:: What to do ::
Every line below must be reproduced exactly. Copy them all.

:: Task input ::
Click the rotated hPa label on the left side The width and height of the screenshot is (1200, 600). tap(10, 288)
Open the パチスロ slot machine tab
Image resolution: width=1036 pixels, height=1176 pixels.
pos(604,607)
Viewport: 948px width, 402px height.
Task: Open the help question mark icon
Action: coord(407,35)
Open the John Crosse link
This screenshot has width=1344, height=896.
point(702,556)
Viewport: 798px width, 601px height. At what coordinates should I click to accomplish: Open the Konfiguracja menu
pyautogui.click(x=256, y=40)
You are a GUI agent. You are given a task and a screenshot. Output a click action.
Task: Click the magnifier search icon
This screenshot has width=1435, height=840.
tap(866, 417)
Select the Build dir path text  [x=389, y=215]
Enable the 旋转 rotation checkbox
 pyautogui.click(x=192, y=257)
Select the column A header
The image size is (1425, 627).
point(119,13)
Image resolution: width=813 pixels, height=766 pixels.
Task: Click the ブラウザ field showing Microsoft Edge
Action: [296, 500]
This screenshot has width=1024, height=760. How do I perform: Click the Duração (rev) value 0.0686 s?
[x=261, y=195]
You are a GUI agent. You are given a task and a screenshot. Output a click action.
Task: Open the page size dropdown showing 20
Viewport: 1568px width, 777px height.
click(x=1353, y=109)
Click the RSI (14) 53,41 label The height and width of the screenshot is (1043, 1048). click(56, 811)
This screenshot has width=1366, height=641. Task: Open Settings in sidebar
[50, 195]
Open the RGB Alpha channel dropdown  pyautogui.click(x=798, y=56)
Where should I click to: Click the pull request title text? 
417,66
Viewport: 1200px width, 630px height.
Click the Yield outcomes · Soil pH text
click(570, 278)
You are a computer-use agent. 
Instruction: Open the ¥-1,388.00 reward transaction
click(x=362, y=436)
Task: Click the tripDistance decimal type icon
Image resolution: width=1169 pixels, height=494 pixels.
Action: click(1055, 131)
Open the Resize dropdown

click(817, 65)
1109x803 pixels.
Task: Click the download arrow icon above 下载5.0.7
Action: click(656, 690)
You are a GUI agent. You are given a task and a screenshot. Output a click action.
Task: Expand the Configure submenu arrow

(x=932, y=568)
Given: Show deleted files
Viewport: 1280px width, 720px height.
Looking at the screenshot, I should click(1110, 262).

:: Output of the exercise ::
Click the rotated hPa label on the left side The width and height of the screenshot is (1200, 600). tap(10, 288)
Open the パチスロ slot machine tab
Image resolution: width=1036 pixels, height=1176 pixels.
pos(604,607)
Viewport: 948px width, 402px height.
Task: Open the help question mark icon
Action: coord(407,35)
Open the John Crosse link
This screenshot has width=1344, height=896.
point(702,556)
Viewport: 798px width, 601px height. At what coordinates should I click to accomplish: Open the Konfiguracja menu
pyautogui.click(x=256, y=40)
You are a GUI agent. You are given a task and a screenshot. Output a click action.
Task: Click the magnifier search icon
This screenshot has width=1435, height=840.
tap(866, 417)
Select the Build dir path text  [x=389, y=215]
Enable the 旋转 rotation checkbox
 pyautogui.click(x=192, y=257)
Select the column A header
The image size is (1425, 627).
point(119,13)
Image resolution: width=813 pixels, height=766 pixels.
Task: Click the ブラウザ field showing Microsoft Edge
Action: [296, 500]
This screenshot has width=1024, height=760. How do I perform: Click the Duração (rev) value 0.0686 s?
[x=261, y=195]
You are a GUI agent. You are given a task and a screenshot. Output a click action.
Task: Open the page size dropdown showing 20
Viewport: 1568px width, 777px height.
click(x=1353, y=109)
Click the RSI (14) 53,41 label The height and width of the screenshot is (1043, 1048). click(56, 811)
This screenshot has width=1366, height=641. Task: Open Settings in sidebar
[50, 195]
Open the RGB Alpha channel dropdown  pyautogui.click(x=798, y=56)
Where should I click to: Click the pull request title text? 
417,66
Viewport: 1200px width, 630px height.
Click the Yield outcomes · Soil pH text
click(570, 278)
You are a computer-use agent. 
Instruction: Open the ¥-1,388.00 reward transaction
click(x=362, y=436)
Task: Click the tripDistance decimal type icon
Image resolution: width=1169 pixels, height=494 pixels.
Action: click(1055, 131)
Open the Resize dropdown

click(817, 65)
1109x803 pixels.
Task: Click the download arrow icon above 下载5.0.7
Action: click(656, 690)
You are a GUI agent. You are given a task and a screenshot. Output a click action.
Task: Expand the Configure submenu arrow

(x=932, y=568)
Given: Show deleted files
Viewport: 1280px width, 720px height.
Looking at the screenshot, I should click(1110, 262).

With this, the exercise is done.